Un caso politico – che travalica le dinamiche di partito, i programmi elettorali, le lotte di potere e le battaglie propagandistiche, si sta connotando di aspetti ideologici (dai diritti civili e sociali all’omofobia) – è quello che, in Germania, sta toccando direttamente la Cancelleria e la politica nazionale, alimentando il dibattito pubblico e i giornali di gossip.
Il cancelliere federale Friedrich Merz, nella sua veste di presidente della Cdu, ha chiesto e ottenuto le dimissioni del capogruppo dell’Unione (Cdu/Csu) Jens Spahn. Il motivo? Il fatto che Spahn ha ricorso, con il compagno Daniel Funke, alla GPA (la gestazione per altri), vale a dire la procedura di maternità surrogata, che consente, anche a coppie omosessuali, di generare un figlio.

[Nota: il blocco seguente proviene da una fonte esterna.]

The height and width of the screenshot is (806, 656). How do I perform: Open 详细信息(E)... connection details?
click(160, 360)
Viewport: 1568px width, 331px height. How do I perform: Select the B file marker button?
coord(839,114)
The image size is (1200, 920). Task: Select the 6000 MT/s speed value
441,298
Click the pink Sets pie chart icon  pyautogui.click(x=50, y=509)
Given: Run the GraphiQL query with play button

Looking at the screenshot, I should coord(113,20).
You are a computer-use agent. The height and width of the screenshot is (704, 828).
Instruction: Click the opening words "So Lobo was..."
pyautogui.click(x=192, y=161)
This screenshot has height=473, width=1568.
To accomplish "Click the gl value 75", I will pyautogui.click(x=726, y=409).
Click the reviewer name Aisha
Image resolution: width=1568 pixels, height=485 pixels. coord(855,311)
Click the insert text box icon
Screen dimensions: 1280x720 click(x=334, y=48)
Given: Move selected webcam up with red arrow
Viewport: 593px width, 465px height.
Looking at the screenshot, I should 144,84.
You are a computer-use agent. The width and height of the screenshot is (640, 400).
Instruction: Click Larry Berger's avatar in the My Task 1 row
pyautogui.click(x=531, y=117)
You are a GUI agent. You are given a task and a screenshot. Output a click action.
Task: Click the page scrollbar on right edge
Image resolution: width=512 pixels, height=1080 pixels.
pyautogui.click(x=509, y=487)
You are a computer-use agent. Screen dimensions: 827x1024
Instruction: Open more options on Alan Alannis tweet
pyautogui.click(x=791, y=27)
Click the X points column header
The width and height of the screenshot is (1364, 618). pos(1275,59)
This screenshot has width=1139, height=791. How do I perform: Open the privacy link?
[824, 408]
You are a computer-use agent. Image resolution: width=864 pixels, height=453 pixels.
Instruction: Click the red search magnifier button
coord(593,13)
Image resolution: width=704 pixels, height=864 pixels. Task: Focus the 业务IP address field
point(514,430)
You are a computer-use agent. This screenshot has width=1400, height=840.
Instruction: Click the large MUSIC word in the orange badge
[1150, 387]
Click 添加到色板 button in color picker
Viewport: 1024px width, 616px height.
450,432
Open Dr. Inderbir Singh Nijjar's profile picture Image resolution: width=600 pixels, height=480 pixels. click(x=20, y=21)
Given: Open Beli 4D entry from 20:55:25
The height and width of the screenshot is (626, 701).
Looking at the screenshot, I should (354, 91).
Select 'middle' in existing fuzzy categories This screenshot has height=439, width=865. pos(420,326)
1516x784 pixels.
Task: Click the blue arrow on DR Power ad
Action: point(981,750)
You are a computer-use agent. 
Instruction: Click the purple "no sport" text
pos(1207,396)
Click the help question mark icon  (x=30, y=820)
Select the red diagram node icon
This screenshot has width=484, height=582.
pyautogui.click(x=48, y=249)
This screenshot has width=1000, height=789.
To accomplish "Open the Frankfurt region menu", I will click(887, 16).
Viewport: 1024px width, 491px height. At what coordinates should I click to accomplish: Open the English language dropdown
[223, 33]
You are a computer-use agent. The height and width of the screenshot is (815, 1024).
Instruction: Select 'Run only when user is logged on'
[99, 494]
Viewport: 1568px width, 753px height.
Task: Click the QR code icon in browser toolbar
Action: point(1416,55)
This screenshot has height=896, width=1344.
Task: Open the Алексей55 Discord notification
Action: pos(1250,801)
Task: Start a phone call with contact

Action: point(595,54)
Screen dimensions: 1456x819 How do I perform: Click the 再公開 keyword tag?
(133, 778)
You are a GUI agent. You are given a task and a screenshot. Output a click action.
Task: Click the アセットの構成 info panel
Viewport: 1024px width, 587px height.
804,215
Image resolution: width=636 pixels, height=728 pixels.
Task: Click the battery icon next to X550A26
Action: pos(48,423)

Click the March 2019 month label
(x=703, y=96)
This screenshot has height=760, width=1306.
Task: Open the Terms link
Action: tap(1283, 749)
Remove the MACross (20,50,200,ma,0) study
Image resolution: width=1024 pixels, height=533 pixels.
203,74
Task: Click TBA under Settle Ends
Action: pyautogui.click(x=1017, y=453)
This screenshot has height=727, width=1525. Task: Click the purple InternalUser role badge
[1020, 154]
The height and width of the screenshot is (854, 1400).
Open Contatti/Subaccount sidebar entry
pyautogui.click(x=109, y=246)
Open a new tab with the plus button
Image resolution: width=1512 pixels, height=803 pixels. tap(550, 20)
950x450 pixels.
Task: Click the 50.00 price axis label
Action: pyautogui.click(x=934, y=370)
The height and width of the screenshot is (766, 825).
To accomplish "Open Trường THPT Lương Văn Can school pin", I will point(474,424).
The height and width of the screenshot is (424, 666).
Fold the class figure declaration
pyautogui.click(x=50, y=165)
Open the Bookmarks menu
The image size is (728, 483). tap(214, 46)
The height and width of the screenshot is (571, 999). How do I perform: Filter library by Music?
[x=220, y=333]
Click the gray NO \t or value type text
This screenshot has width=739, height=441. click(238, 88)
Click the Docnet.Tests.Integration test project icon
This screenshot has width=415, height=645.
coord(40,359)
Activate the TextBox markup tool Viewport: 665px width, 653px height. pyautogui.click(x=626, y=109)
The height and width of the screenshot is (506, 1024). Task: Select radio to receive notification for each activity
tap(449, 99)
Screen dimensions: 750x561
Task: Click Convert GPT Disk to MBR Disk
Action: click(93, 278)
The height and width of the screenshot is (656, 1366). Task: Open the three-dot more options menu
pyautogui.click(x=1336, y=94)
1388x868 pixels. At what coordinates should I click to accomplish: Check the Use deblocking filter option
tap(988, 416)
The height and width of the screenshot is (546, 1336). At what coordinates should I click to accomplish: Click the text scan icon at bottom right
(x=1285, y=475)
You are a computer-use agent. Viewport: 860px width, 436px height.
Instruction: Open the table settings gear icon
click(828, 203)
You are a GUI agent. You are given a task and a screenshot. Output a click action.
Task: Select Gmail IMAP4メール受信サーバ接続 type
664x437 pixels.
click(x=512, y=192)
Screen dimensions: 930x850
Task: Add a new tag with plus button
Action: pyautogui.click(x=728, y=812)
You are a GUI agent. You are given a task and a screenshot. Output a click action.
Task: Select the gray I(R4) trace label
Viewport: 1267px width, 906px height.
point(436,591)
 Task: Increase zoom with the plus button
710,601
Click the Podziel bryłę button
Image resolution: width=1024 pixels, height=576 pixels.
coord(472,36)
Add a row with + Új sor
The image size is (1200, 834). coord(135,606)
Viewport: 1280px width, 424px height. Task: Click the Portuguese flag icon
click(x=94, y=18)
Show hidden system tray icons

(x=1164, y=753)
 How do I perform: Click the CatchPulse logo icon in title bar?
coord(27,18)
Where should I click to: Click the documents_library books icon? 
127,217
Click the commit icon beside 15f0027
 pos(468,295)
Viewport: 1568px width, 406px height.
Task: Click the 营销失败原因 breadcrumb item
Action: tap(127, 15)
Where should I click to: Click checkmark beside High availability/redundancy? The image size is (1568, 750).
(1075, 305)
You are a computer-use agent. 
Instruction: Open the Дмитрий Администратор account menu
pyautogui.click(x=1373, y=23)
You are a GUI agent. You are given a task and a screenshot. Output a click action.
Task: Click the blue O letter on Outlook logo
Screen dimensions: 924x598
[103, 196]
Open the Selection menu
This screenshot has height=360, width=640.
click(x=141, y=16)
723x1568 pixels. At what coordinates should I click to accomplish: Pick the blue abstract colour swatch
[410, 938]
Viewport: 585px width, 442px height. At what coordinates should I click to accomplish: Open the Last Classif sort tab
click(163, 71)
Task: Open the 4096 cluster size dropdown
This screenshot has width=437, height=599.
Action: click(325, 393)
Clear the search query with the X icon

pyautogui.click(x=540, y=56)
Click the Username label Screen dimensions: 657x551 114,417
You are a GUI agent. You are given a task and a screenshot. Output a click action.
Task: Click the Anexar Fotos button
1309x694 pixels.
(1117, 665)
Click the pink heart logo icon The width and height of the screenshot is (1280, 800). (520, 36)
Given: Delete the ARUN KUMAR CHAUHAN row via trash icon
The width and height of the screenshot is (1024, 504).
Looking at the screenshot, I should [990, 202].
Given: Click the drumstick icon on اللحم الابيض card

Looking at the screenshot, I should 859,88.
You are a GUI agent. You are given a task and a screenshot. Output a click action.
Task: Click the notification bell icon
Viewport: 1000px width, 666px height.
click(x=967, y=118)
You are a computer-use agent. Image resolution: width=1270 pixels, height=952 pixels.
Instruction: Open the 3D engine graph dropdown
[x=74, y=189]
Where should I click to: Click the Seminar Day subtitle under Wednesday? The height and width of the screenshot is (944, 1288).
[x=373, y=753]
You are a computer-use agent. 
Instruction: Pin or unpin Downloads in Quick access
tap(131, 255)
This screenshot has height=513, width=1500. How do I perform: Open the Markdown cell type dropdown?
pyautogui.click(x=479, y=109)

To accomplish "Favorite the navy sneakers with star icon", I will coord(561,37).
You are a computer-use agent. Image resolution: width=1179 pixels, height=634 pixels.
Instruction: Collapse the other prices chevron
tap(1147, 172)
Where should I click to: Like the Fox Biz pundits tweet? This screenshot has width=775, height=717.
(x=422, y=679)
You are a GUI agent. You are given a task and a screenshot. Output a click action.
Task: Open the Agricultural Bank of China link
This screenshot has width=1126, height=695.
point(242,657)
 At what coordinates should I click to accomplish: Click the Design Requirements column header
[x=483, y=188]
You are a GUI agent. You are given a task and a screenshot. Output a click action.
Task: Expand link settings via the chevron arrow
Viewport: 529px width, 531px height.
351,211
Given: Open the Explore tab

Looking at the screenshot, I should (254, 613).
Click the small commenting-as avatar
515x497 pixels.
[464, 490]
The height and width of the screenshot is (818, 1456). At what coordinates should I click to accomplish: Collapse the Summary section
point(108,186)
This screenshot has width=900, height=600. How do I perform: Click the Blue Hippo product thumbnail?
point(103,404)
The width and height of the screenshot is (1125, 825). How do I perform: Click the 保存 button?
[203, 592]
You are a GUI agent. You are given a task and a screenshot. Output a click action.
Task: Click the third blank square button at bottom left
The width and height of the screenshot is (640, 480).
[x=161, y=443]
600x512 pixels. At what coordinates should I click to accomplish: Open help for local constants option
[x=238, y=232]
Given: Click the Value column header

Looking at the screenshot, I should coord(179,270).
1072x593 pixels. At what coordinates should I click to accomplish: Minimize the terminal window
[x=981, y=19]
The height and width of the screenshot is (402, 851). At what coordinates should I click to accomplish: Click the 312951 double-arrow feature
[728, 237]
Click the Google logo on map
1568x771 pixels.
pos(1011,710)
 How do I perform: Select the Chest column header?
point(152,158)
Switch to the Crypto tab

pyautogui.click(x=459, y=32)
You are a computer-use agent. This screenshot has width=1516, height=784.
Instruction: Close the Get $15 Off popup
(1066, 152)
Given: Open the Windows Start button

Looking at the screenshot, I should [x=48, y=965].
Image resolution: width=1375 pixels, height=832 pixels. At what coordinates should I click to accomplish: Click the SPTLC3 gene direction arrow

L’ex capogruppo Spahn con il marito Daniel Funke (AFP)
18/07/2026
La notizia, anticipata dalla Deutsche Presse-Agentur, appresa da fonti vicine al presidente del partito, è stata poi confermata tramite una lettera pubblica, diffusa dello stesso Spahn. Il politico della Cdu, e secondo i media sfidante di Merz alla guida del partito (e quindi in prospettiva alla Cancelleria) era finito sotto pressione in settimana perché lui e suo marito sono appena diventati genitori di un bambino nato negli Stati Uniti tramite maternità surrogata. Ma in Germania questa procedura è vietata per legge e la Cdu si oppone alla sua legalizzazione.
Un’altra immagine della coppia, che ha appena ricorso alla maternità surrogata (AFP)
18/07/2026
Merz ha parlato di “una decisione giusta e inevitabile” perché “la credibilità è in politica il bene più prezioso”. Il cancelliere ha ringraziato su X Spahn “per la collaborazione. Ha contribuito a definire e plasmare il percorso del gruppo parlamentare dall’opposizione al governo. Nella elaborazione dei grandi progetti di riforma delle ultime settimane, Jens Spahn è stato un importante pilastro della coalizione” scrive il cancelliere.
“In qualità di presidente della Cdu di Germania, presenterò, in accordo con il presidente della Csu, una proposta per la nuova nomina alla presidenza del gruppo parlamentare. Procedura e tempistica saranno ora concordate con gli organi della partito e del gruppo parlamentare” ha aggiunto.